Boston Carmen’s Union officials declined to comment.
The MBTA filed a complaint against the arbitrator’s decision on Sept. 26, stating Garraty did not consider the costs when coming to her decision.
“The basis of the T’s appeal is that the arbitrator did not give due consideration to the MBTA’s financial ability to meet these additional costs,” Verseckes said.
This is not the first time the MBTA has run into financial troubles. In 2012, the Mass. Legislature helped the MBTA close its deficit by approving a bailout.
Joe Pesaturo, spokesman for the MBTA, said to fund the award to Local 589, the MBTA may have to draw money from its deficiency fund. Additionally, fares, which were raised in 2012 by an average of 23 percent, would need to be raised again.
“In accordance with the Transportation Finance Law enacted this year, the MBTA plans to raise fares by a rate of 5 percent on July 1, 2014,” he said.
Despite the projected $25 million deficit, Mass. Gov. Deval Patrick announced on Dec. 3 that the MBTA will run a late-night transit service as part of a $20 million pilot program. To finance the program, Pesaturo said the MBTA would use private sponsors, revenue from fares collected from late-night customers and state funds.
Christine Rossell, professor of political science at Boston University, said she is opposed to the union’s award.
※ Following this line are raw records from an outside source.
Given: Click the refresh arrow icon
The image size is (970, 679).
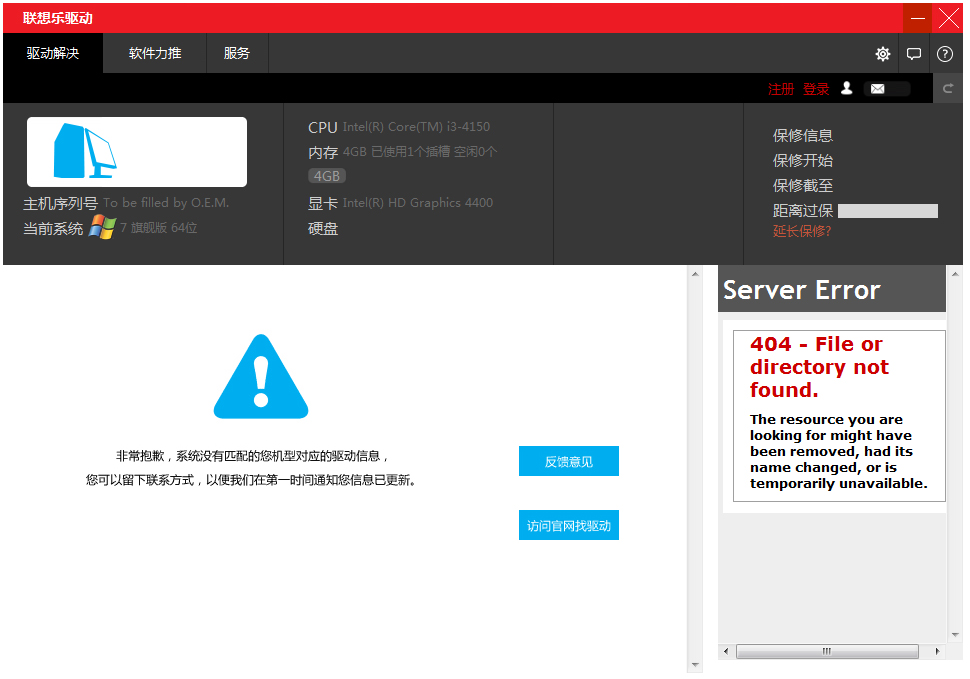Looking at the screenshot, I should click(948, 89).
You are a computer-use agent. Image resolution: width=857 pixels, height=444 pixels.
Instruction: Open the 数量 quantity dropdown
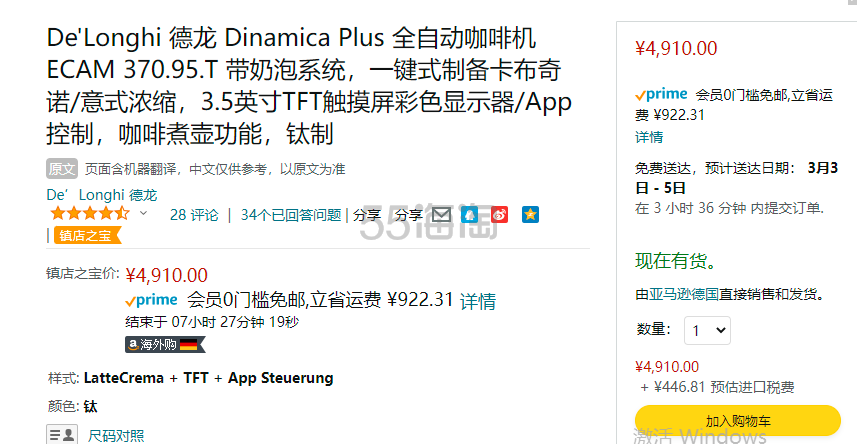coord(707,330)
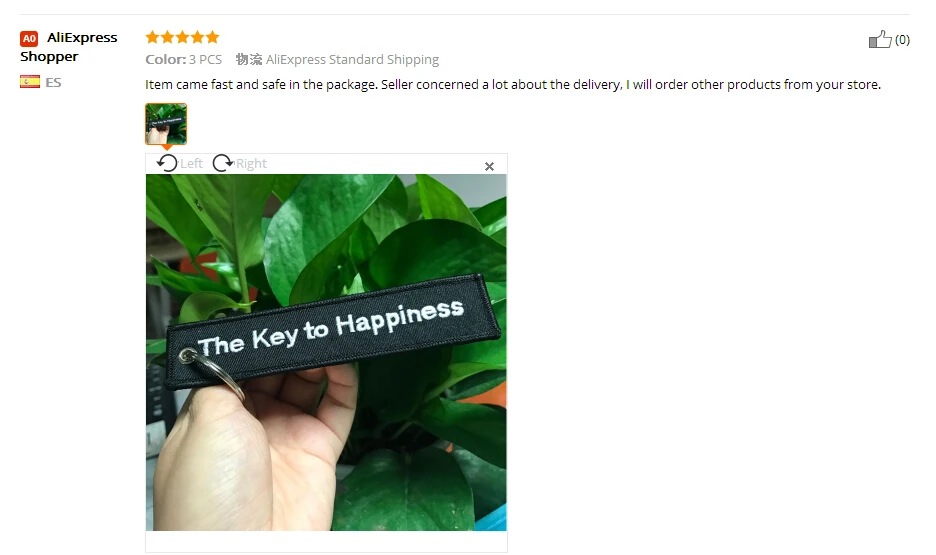This screenshot has height=555, width=936.
Task: Click the (0) helpful vote count
Action: (902, 40)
“In a recession, it’s really stupid to start paying civil servants more money than they already make,” she said. “They already make more money than the average worker. There will be no extended hours, which is the option that is being considered right now. I think MBTA employees are paid a good salary. We live in a greedy world.”
Rossell said she disagrees with the idea of bailing out the MBTA because staff layoffs would be a more feasible option to balance the budget.
“You ought to just start firing people and paying them less,” she said. “There are important things that government could do — subsidized childcare from birth, preschool. Honestly, how skilled do you have to be to run an MBTA train? Somebody has got to start representing the public.”
Several residents said they had mixed feelings about the $25 million deficit.
Matt Augustine, 33, of Boston, said the MBTA made the right decision to appeal the award.
“From a business standpoint, it [MBTA] has to make money to keep going,” he said. “They are $25 million short, they have to fight it in any way they can. I believe it’s the right decision.”
Sherry Green, 25, of Dorchester, said she supports union members for their hard work.
“It is not so much as they are trying to save customers’ money, but I feel like they are trying to save money for themselves and have bigger paychecks and stuff to take home,” she said. “These people work on the holidays, they work late at night, they drive in dangerous weather sometimes to serve the community … [they] should get paid more.”
Karen Eaton, 47, of Brighton, said she saw both sides to the argument.
“I don’t want the prices to go up, but that’s the only negative thing I can think of,” she said. “It would be hard to make ends meet if the prices go up again. [But] the union represents individual working families and I want everyone to have enough to live on.”
The Suffolk Superior Court will hear arguments on Dec. 16.